| ||||||||||||||||||||
| ||||||||||||||||||||
County results Scott: 50%-54% 55%-59% 60%-64% >65% Contents
| ||||||||||||||||||||
|
Elections in South Carolina |
---|
The 1870 South Carolina gubernatorial election was held on October 19, 1870, to select the governor of the state of South Carolina. Governor Robert Kingston Scott easily won reelection based entirely on the strength of the black vote in the state. The election was significant because white conservatives of the state claimed it showed that political harmony between the white and black races was impossible and only through a straightout Democratic attempt would they be able to regain control of state government. [1]
The Radical Republican reforms and alleged corrupt schemes initiated by Governor Scott after he assumed office in 1868 infuriated the white population of the state. However, the Democratic Party of the state was so thoroughly defeated in the previous gubernatorial election that white conservatives realized the only way to seriously contest the election of 1870 was through the formation of a new political party. They organized a conference in Columbia on March 16 to formulate policies for the upcoming campaign. From the results of the previous election, white conservatives concluded that running a white supremacist campaign in a state where African-Americans were in the majority was futile and ineffective. The conference adopted two policies that would recognize African-American equality and ensure their protection under the law. The other resolution adopted was a campaign to wage against alleged radicalism in favor of a perception for a good and honest government. [2]
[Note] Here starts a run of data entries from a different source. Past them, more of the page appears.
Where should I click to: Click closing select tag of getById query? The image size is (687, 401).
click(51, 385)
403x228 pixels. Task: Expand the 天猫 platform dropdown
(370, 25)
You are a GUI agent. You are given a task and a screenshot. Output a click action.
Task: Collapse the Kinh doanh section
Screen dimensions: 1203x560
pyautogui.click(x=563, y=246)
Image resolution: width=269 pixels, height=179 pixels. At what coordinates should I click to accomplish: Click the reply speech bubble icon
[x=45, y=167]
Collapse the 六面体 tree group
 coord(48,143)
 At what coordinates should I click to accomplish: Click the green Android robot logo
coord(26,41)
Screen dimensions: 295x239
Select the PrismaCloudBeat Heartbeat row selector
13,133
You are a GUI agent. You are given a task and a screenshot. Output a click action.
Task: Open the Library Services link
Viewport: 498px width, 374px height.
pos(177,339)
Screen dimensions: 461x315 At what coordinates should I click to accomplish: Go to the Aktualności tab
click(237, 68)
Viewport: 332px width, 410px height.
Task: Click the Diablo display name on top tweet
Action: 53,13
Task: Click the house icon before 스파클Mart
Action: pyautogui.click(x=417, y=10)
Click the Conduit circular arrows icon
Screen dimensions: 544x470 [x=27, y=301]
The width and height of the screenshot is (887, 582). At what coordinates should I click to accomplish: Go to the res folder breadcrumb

Union Reform nomination for Governor | ||
---|---|---|
Candidate | Votes | % |
Richard B. Carpenter | 77.5 | 95.0 |
George S. Bryan | 4 | 5.0 |
A nominating convention was held in Columbia on June 15 to select nominees for the state offices of Governor and Lieutenant Governor. In addition, a committee was formed at the convention to finalize the platform that the party would run on in the fall campaign. The chairman of the committee, Matthew Butler, submitted a paper with positions that would enforce the Fifteenth Amendment, uphold the existing laws enacted by the Radical Republicans, and to restore their perception of honesty and accountability in the state government. Furthermore, it was recommended that the new political party be called the Union Reform Party of South Carolina. Richard B. Carpenter, called a carpetbagger judge by some was from Charleston and considered of questionable reputation, [3] won the nomination for Governor although he had never sought the position.
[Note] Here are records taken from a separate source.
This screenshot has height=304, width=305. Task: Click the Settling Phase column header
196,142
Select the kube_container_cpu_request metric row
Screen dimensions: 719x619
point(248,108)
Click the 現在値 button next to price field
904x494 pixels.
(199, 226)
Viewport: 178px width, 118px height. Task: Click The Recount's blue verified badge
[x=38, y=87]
The state Republicans renominated Governor Scott unanimously for a second two-year term at their state convention in Columbia on July 26 and July 27. Policies adopted on their platform included the continuation of support for civil rights and to request Congress to sell public lands in the South to the landless.
Republican support was primarily from recently freed slaves. Reports vary as to alleged black militias drilling into the streets with bayonets fixed, threatening anyone who cast a vote against the Republicans. In addition, leaders of the Union League were influential to many African-American Republicans. As a result, violence erupted within the local communities. [1] [4] Additionally, former Governor Orr advocated for white voters to support the Republican ticket because only through the Republican party would reform be achieved and many of their policies were favorable to the white people.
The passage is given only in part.